There are several performance counters that you can use to verify that the RDMA interfaces are being used and that the SMB Direct connections are being established. You can also use the regular SMB Server and and SMB Client performance counters to verify the performance of SMB, including IOPs (data requests per second), Latency (average seconds per request) and Throughput (data bytes per second). Here's a short list of the relevant performance counters.

On the SMB Client, watch for the following performance counters:

  • RDMA Activity - One instance per RDMA interface
  • SMB Direct Connection - One instance per SMB Direct connection
  • SMB Client Shares - One instance per SMB share the client is currently using

On the SMB Server, watch for the following performance counters:

  • RDMA Activity - One instance per RDMA interface
  • SMB Direct Connection - One instance per SMB Direct connection
  • SMB Server Shares - One instance per SMB share the server is currently sharing
  • SMB Server Session - One instance per client SMB session established with the server

8) Review the connection log details (optional)

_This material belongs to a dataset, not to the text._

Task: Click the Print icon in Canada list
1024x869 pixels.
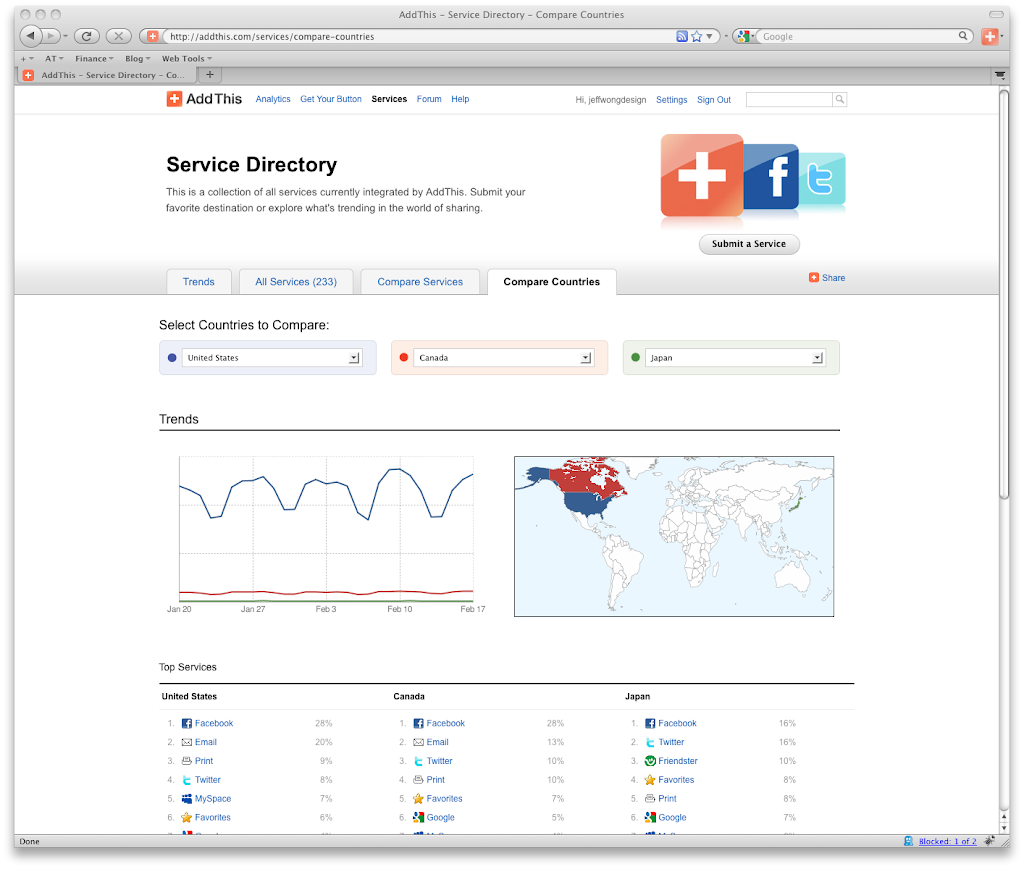Action: tap(418, 780)
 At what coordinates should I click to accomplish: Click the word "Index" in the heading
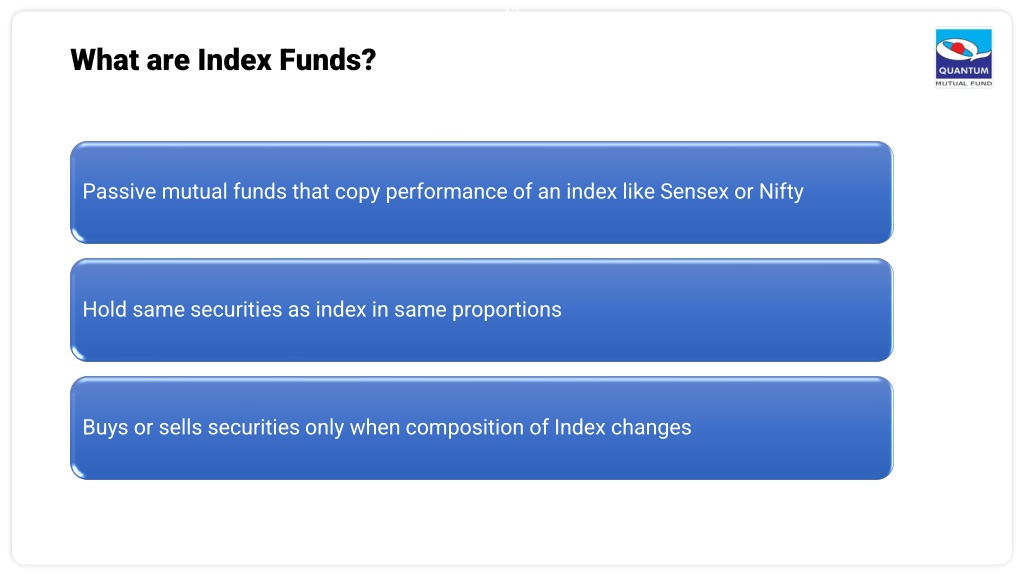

SMB 3.0 now offers a “Object State Diagnostic” event log that can be used to troubleshoot Multichannel (and therefore RDMA) connections. Keep  in mind that this is a debug log, so it’s very verbose and requires a special procedure for gathering the events. You can follow the steps below:

First, enable the log in Event Viewer:

  • Open Event Viewer
  • On the menu, select “View” then “Show Analytic and Debug Logs”
  • Expand the tree on the left: Applications and Services Log, Microsoft, Windows, SMB Client, ObjectStateDiagnostic
  • On the “Actions” pane on the right, select “Enable Log”
  • Click OK to confirm the action.

After the log is enabled, perform the operation that requires an RDMA connection. For instance, copy a file or run a specific operation.
If  you’re using mapped drives, be sure to map them after you enable the log, or else the connection events won’t be properly captured.

Next, disable the log in Event Viewer:

  • In Event Viewer, make sure you select Applications and Services Log, Microsoft, Windows, SMB Client, ObjectStateDiagnostic
  • On the “Actions” page on the right, “Disable Log”

Finally, review the events on the log in Event Viewer. You can filter the log to include only the SMB events that confirm that you have an SMB Direct connection or only error events.

The “Smb_MultiChannel” keyword will filter for connection, disconnection and error events related to SMB. You can also filter by event numbers 30700 to 30706.

  • Click on the “ObjectStateDiagnostic” item on the tree on the left.
  • On the “Actions” pane on the right, select “Filter Current Log…”
  • Select the appropriate filters

You can also use a PowerShell window and run the following cmdlets to view the events. If there are any RDMA-related connection errors, you can use the following:

Get-WinEvent -LogName Microsoft-Windows-SMBClient/ObjectStateDiagnostic -Oldest |? Message -match "RDMA"

9) Conclusion

I hope this helps you with your testing of the Mellanox InfiniBand adapters. I wanted to covered all different angles to make sure you don’t miss any relevant steps. I also wanted to have enough troubleshooting guidance here to get you covered for any known issues. Let us know how was your experience by posting a comment.